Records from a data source

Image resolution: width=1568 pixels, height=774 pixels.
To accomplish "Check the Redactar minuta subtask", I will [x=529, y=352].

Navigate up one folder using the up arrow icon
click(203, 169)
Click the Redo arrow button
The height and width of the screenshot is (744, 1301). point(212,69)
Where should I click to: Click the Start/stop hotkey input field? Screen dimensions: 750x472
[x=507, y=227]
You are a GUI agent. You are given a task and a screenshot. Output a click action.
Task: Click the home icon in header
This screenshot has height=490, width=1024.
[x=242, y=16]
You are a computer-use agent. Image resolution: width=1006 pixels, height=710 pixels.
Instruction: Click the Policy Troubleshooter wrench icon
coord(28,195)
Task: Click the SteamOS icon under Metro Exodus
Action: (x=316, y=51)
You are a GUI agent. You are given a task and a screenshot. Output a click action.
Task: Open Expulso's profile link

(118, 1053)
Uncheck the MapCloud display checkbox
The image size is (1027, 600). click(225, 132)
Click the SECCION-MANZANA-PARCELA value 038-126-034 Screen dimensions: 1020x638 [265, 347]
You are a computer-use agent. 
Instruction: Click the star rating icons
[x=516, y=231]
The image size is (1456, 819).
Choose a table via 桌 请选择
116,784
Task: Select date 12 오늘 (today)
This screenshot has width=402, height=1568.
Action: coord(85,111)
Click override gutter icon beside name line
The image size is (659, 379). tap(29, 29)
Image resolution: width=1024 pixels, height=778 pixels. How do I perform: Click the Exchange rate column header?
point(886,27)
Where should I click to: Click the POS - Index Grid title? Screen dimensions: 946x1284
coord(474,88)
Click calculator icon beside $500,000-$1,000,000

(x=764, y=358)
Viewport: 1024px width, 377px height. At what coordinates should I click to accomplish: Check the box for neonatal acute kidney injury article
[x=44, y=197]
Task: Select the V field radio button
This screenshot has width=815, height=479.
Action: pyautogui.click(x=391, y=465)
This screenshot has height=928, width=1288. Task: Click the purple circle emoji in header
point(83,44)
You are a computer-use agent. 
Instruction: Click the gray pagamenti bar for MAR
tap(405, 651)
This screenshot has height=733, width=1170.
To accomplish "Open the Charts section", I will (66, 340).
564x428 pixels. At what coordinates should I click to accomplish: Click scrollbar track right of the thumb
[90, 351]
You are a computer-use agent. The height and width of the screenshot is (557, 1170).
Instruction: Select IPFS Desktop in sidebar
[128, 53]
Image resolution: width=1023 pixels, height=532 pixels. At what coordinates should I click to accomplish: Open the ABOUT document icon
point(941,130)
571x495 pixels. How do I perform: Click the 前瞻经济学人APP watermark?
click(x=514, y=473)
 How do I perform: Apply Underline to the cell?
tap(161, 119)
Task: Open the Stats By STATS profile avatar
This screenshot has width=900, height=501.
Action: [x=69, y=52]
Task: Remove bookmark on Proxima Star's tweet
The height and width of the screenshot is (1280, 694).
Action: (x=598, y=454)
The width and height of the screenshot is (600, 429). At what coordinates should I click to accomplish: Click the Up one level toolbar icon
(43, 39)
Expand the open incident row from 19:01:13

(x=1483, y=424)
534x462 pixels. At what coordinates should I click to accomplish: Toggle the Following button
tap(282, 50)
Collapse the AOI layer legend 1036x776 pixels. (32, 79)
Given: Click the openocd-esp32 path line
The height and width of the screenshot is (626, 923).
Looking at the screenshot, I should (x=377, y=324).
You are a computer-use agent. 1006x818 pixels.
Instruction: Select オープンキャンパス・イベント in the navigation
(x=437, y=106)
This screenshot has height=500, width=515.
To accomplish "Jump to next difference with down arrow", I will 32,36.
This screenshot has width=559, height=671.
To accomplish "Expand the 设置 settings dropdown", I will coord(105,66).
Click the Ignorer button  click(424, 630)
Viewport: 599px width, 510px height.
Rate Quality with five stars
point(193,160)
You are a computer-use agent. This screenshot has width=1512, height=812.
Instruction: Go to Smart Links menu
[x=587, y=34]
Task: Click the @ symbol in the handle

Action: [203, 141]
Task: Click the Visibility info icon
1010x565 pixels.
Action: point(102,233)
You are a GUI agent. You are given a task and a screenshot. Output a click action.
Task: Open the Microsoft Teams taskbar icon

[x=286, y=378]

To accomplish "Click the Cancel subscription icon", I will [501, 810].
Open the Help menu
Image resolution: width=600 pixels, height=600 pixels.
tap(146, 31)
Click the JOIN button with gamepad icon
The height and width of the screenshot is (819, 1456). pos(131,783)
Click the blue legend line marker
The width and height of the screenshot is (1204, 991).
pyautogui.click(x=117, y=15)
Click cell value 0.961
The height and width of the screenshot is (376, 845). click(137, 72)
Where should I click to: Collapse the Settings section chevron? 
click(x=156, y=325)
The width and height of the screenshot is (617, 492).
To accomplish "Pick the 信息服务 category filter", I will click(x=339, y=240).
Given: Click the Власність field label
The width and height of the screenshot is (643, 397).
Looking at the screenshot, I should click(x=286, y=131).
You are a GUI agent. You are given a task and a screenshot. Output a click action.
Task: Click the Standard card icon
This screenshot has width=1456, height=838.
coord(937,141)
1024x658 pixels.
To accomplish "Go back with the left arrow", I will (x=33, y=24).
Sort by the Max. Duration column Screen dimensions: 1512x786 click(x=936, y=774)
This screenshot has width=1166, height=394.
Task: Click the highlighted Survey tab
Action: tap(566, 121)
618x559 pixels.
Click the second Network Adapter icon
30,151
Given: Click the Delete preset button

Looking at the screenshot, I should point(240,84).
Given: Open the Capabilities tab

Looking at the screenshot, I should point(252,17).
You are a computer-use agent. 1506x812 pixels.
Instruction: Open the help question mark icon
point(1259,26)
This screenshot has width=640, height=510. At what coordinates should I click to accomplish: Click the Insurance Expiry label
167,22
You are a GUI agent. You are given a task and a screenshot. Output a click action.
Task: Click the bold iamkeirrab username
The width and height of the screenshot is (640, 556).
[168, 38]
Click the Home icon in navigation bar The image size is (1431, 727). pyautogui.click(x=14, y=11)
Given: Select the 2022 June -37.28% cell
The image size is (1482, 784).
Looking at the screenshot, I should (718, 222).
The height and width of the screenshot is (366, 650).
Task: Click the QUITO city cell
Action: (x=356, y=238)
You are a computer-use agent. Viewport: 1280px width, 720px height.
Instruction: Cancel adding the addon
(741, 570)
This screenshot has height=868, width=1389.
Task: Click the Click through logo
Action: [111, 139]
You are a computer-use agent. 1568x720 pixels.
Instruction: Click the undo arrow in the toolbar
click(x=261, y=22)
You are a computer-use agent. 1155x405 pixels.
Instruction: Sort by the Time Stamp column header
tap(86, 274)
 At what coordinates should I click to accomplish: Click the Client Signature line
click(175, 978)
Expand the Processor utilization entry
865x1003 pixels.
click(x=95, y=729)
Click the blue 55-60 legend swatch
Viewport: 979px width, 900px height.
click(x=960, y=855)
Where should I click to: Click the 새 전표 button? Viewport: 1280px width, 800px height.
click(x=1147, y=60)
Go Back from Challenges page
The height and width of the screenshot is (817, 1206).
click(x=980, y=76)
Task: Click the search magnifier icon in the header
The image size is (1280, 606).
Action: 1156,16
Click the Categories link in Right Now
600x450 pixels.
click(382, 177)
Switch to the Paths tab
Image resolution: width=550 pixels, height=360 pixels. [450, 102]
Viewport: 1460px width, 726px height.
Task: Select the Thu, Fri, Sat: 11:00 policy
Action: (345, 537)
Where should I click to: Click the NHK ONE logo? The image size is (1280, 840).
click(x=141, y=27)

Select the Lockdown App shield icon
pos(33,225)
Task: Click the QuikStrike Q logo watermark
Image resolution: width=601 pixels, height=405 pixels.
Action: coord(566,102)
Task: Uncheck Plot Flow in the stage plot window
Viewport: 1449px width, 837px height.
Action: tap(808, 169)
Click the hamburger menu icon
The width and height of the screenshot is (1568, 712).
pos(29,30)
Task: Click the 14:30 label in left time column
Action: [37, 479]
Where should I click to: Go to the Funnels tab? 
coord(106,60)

**WHAT IS EXPECTED**
Every line above in which the word "computer" occurs needs to be copied.

**EXERCISE RESPONSE**
You are a computer-use agent. Image resolution: width=1006 pixels, height=710 pixels.
You are a computer-use agent. 
You are a computer-use agent. 
You are a computer-use agent. The height and width of the screenshot is (557, 1170).
You are a computer-use agent. 1006x818 pixels.
You are a computer-use agent. This screenshot has width=1512, height=812.
You are a computer-use agent. 1506x812 pixels.
You are a computer-use agent. Viewport: 1280px width, 720px height.
You are a computer-use agent. 1568x720 pixels.
You are a computer-use agent. 1155x405 pixels.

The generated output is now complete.